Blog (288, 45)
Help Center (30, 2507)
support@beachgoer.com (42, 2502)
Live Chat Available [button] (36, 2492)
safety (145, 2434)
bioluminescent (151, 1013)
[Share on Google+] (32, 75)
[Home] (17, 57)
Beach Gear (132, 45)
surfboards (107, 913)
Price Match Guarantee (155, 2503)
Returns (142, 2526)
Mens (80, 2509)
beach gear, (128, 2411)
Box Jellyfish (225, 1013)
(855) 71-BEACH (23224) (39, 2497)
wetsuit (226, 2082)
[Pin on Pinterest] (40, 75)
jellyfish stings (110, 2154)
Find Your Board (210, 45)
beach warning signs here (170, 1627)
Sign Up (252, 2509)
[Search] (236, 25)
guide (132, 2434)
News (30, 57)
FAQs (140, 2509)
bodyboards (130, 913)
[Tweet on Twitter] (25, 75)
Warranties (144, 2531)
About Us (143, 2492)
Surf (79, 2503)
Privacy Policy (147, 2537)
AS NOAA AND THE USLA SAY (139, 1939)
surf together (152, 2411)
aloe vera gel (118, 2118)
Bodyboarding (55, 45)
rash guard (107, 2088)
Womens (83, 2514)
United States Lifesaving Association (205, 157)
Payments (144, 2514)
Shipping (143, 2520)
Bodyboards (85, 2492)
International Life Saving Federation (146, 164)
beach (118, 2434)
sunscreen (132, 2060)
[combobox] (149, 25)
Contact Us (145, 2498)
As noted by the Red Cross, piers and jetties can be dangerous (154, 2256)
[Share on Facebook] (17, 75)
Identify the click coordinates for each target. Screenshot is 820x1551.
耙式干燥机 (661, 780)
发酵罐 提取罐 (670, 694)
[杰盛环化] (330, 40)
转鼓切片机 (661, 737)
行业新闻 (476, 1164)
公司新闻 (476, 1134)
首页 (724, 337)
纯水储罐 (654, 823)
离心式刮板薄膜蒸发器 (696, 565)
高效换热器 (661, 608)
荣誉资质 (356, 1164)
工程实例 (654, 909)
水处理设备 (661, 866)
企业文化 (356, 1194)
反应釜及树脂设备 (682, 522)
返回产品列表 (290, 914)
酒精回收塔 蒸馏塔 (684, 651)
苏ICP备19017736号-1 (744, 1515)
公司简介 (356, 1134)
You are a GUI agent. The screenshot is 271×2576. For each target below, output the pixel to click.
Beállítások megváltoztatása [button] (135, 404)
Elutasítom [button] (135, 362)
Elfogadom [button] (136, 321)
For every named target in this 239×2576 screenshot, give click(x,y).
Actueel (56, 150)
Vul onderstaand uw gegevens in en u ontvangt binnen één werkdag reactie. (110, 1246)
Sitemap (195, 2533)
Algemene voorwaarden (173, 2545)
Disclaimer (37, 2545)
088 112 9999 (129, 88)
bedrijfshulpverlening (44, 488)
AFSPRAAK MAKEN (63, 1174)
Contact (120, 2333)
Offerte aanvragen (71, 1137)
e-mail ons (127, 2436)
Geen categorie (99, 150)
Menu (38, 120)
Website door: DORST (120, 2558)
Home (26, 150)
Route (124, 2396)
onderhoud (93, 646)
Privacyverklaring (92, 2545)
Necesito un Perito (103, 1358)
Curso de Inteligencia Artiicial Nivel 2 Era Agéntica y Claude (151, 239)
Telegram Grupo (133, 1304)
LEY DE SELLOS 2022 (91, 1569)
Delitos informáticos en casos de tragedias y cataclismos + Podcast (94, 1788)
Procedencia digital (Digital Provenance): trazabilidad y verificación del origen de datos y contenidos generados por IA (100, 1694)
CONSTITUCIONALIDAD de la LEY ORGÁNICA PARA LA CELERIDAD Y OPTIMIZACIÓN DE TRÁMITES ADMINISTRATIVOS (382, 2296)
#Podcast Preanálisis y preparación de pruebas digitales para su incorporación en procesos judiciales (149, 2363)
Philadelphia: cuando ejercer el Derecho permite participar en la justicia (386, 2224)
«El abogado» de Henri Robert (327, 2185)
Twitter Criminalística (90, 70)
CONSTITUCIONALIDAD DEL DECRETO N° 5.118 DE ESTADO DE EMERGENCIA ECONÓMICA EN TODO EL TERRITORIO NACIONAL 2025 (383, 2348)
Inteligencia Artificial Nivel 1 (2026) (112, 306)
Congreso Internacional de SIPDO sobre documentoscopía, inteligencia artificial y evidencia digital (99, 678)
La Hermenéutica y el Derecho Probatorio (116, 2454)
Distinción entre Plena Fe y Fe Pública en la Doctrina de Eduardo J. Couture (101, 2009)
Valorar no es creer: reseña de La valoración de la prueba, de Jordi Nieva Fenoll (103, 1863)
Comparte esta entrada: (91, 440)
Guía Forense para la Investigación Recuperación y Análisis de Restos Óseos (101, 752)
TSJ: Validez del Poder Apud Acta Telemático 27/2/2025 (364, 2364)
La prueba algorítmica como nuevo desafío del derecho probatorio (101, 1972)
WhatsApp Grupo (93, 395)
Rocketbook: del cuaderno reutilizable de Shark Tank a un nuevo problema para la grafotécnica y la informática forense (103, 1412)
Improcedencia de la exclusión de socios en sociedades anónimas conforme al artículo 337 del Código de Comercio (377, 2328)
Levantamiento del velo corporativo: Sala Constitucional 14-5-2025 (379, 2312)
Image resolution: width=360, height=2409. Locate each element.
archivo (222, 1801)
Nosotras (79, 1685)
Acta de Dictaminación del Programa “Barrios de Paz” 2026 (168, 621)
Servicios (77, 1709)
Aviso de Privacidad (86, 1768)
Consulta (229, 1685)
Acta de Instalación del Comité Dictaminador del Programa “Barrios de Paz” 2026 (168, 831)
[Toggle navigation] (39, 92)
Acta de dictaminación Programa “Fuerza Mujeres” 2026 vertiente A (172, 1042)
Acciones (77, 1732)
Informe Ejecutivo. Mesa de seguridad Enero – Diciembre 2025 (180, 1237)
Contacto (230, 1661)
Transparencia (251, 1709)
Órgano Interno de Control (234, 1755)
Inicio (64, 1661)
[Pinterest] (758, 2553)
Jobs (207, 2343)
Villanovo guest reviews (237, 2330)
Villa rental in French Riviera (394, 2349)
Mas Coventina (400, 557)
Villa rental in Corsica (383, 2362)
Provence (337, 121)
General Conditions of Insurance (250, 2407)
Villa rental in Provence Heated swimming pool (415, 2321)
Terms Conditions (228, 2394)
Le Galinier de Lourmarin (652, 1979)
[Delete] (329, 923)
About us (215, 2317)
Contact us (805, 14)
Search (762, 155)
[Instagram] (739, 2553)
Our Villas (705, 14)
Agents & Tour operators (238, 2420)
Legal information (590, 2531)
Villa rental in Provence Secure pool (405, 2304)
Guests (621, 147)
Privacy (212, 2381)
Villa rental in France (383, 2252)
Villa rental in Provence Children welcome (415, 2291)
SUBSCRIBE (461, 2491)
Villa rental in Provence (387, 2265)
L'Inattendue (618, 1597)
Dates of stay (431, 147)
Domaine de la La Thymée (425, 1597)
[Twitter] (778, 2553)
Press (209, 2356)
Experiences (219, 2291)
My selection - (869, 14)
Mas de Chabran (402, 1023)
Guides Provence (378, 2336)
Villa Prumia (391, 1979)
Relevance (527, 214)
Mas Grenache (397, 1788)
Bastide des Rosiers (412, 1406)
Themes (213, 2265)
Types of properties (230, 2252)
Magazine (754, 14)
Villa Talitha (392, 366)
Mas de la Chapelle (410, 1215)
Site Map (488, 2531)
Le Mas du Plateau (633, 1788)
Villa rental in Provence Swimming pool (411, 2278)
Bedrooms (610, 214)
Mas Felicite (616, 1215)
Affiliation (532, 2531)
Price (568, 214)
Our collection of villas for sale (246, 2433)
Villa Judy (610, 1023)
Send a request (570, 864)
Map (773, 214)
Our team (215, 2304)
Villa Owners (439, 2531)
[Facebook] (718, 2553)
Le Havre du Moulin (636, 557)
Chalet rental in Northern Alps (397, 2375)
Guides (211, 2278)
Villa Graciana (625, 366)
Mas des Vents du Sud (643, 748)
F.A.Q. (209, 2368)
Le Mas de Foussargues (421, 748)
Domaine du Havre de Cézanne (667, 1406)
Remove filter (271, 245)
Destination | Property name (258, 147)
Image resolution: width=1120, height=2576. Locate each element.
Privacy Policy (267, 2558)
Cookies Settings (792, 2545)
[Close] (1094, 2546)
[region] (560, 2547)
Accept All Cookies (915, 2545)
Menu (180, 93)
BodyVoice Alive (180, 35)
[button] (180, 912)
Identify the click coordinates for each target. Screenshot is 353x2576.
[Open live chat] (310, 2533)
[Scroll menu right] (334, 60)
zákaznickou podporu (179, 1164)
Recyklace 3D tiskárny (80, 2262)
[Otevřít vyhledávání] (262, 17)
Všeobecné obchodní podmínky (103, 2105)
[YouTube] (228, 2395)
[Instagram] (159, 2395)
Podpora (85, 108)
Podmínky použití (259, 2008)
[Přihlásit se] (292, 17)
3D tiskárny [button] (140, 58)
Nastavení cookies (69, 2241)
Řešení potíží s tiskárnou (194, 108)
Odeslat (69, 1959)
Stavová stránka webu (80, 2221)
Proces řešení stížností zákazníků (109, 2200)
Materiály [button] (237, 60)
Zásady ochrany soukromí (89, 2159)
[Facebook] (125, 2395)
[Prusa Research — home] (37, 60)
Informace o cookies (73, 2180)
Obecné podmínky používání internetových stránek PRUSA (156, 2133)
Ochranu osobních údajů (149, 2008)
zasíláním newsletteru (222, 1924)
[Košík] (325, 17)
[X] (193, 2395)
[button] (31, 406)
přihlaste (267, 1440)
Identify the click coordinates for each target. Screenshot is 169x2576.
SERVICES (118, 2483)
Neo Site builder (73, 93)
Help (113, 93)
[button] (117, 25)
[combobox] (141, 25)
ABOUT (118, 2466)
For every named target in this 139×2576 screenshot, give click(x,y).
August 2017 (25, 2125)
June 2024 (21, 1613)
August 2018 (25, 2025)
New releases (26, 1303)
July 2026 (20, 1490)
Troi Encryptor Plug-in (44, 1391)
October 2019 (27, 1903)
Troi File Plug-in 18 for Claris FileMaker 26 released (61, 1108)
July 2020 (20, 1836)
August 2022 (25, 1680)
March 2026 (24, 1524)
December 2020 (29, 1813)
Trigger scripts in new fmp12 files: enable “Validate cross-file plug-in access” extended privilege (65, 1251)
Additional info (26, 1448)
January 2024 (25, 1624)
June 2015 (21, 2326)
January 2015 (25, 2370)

== TASK DETAILS ==
Above are the records; copy exactly the lines from the line with "Guía Forense para" through the line with "WhatsApp Grupo (93, 395)", both included.

== EXERCISE RESPONSE ==
Guía Forense para la Investigación Recuperación y Análisis de Restos Óseos (101, 752)
TSJ: Validez del Poder Apud Acta Telemático 27/2/2025 (364, 2364)
La prueba algorítmica como nuevo desafío del derecho probatorio (101, 1972)
WhatsApp Grupo (93, 395)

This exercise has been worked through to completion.